При дневном свете Сэм вдруг резко постарел, хотя усмешка по-прежнему не сходила с его лица. Он, казалось, хотел что-то сказать, но затем передумал.
Было похоже, что он сначала рассердился, потом хотел что-то возразить, и в конце концов лицо его снова перестало выражать что-либо.

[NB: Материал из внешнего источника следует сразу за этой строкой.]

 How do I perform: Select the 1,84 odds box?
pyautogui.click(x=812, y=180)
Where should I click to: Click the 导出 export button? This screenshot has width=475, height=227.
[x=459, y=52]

– Пока, – сказал он. – Береги себя. – И он удалился в вечный полумрак избранного им ремесла.
Глава 27
Когда Смайли в то утро вышел из «Айли» и направился к Гроувенор-сквер, небо было голубым и улицы заливал такой яркий солнечный свет, что глазам делалось больно. Сейчас же, когда он проезжал мимо унылых фасадов Эдгвар-роуд на шикарном «ровере», взятом напрокат, ветер затих, небо почернело, явно намекая на дождь, а все, что осталось от солнца, – это тусклые красноватые отблески на асфальте. Джордж припарковался на Сент-Джонс-Вуд-роуд, во дворе перед новым высотным зданием со стеклянным подъездом, однако через главный вход не вошел. Обогнув большую скульптуру, изображавшую, как ему показалось, какой-то бессмысленный вселенский хаос, под мелким ледяным дождиком он направился к наружной лестнице, ведущей вниз.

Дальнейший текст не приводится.